Education Package Drawing Veto Requests
May 9th, 2017 by Mike VasilindaThe ink is barely dry on the vote sheets from the end of yesterday’s extended legislative session and calls for the Governor to veto a massive education bill cobbled together in secret in the final hours of the session are already being made. As Mike Vasilinda tell us, even lawmakers who voted for the bill say legislation should never be handled that way again.
The education package, crafted in secret, eliminates one end of year algebra test, adds 20 minutes of recess for public schools and eliminates a complicated teacher evaluation system. There are also 12 hundred dollar bonuses for highly effective teachers
Then there is 140 million for Schools of Hope. They are Charter schools who offer wrap around services such as health care and meals. House Speaker Richard Corcoran made Schools of Hope a condition for any budget agreement.

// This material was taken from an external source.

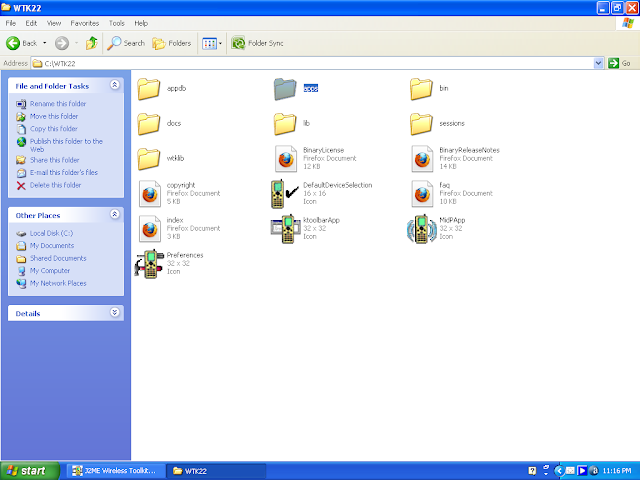Open the My Documents link

pos(52,246)
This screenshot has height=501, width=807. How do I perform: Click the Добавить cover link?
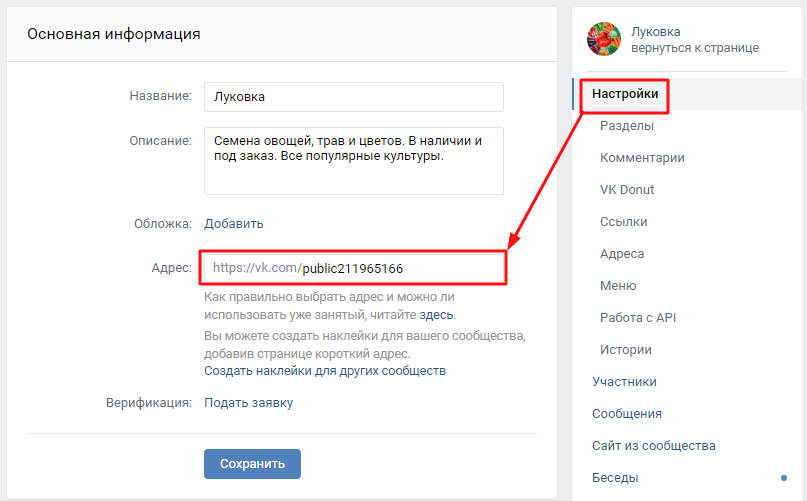234,224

“I think it’s the greatest education K-12 policy that we’ve passed in the history of this state. It does more to transform kids lives, free up teachers, free up administration” said the House Speaker after the session ended.

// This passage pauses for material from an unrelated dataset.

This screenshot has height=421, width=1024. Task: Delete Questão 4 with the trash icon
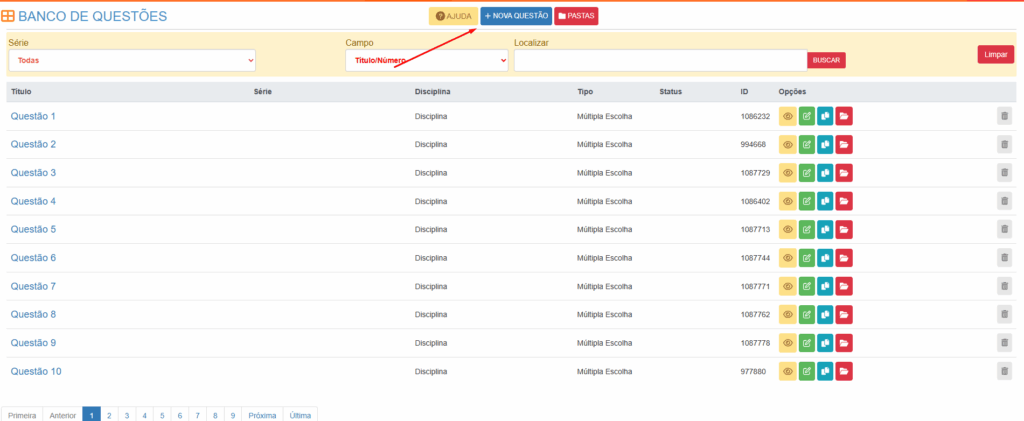[1004, 201]
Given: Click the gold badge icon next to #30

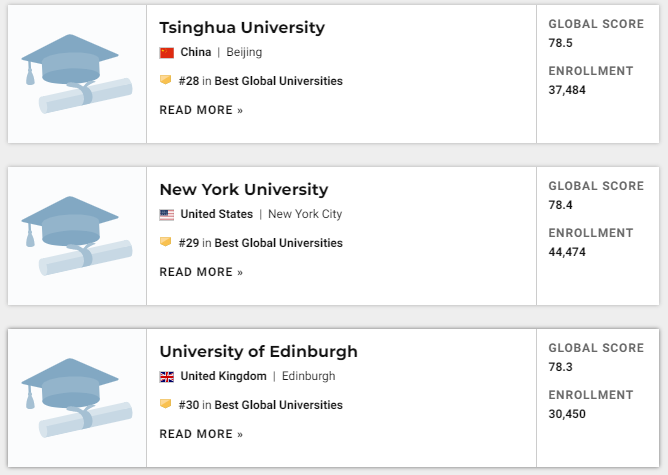Looking at the screenshot, I should tap(166, 404).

The measure only passed the Senate after this warning from Appropriations Chair Jack Latvala (R-Clearwater).
“If we don’t to proceed to adopt all of those bills, then we basically have nothing.”
“The Governor needs to veto it. That’s the bottom line” says Luke Flynt, Secretary-treasurer of the Florida Education Association. “It is no good for parents. It is no good for teachers. It is no good for our bus drivers or anybody who works in public education.”
More veto requests are coming from the League of Women Voters and the First Amendment Foundation. Both object to the secret nature in which the bill was crafted.
And more veto requests may be coming from the Superintendents.
Sen. Bill Montford is the only former School Superintendent serving in the Legislature.
“Twenty of our districts get less money than they did in the current year. And expenses are going up” says Montford.
The House says a Rick Scott veto would be overridden. The vote in the Senate was 20-18, making an override more difficult.